Говорят, что завтра начнут пускать посетителей. Мы увидимся. Ты сядешь на этот вот стул, возле тумбочки…»
ГЛЕБ АНДРЕЕВИЧ
Посматривая на телевизор, включенный на малую громкость, Ксения читала и делала время от времени быстрые записи. Два-три занятия сразу — это для нее обычно, если она была в форме. Стояла на коленях в рабочем кресле, опершись локтями на письменный стол и придвинувшись к зажженной настольной лампе. Только Ксения могла писать в такой позе. Халатик ее вздернулся, нагие, длинные, девически красивые ноги открылись выше колен.
Камышинцев встал подле нее у окна.
— Ты что? — подняла голову Ксения.
— Слушай, почему меня не гонят со станции? Ведь у меня ничего не получается.
Она рассмеялась:
— Подай заявление: прошу снять как не обеспечившего…
— Это был бы честный шаг.
— Не можешь не блажить.
— Это был бы честный шаг.
Она посмотрела на него внимательнее:
— Ты что надумал?
— Мне предлагают на химкомбинат, начальником транспортного цеха.
— Ах, вот чего тебе «сам» звонил. Аж сюда, на квартиру! Значит, клюнуло у него? И сколько же он тебе обещает?
— Не в окладе дело.
— Ну да, ты же у меня бессребреник.
— В заработке я как раз могу выиграть.
— Любопытно! — Она помолчала. — Любопытно!.. Ну, допустим. А что по этому поводу скажут?
— Мне безразлично.
— Ну да, тебе-то!.. Зато мне… Скажут, расписался муженек у Зоровой. Завалил после Баконина станцию — и в кусты. Ну нет, уволь меня от такого позора. Надеюсь, ты пока не дал согласия генеральному? Ты мастер что-нибудь этак, не подумавши. Нет уж, друг мой, соберись с силами и тяни. Сделай выводы и тяни. Сбежать — это проще всего. Имей мужество.
— Мужество? Слушай, а в чем оно будет заключаться? Останусь, буду шлепаться. И что меня — за мои ляпы, за неспособность начнете каленым железом жечь? Положим, веденеевские штучки не удовольствие. Эти его спектакли, финты эти… Так ведь привыкну. И к выговорам привыкну. С занесением, без занесения. А снять меня все равно не снимете: не разложенец, не пьяница, не вор, не взяточник. В чем же мужество-то?
— Исправляй положение вещей.
— Эх, кабы Олег Пирогов на Сортировку пришел!

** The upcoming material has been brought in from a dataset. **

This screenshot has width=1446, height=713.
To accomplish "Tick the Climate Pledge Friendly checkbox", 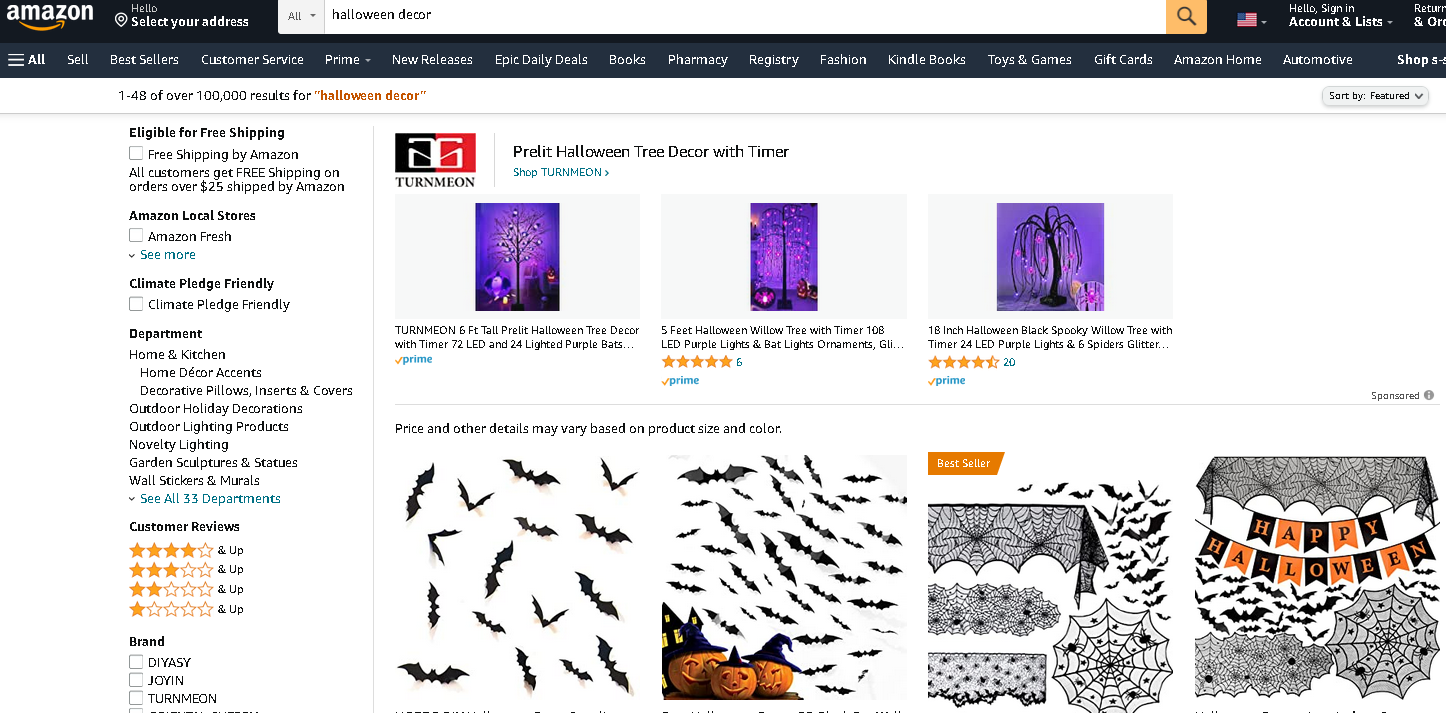I will (x=136, y=304).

— Знаешь, ты об этом забудь. Но в одном ты прав — на изобретательстве Пирогову следует крест ставить. Кстати, и сам он… Когда я была у Олега насчет Ольки, у него проскользнуло: рвать так рвать. И в самом деле, надо круглым дураком быть, чтобы после этой истории с Чистовым, этого провала… А тут есть возможность переключиться на серьезные, реальные дела.
— Я ему почти то же самое…
— Есть мысль поставить его вместо Серкова.
Камышинцев долго молчал.
— Чья же это мысль?
— Если скажу, что моя, так что?
— И ты делилась с кем-нибудь?
— Знает нод. И Глеб Андреевич.
— И они согласны?
— Согласятся.
— Ты же знала, что я рассчитываю на него. Ты же знала!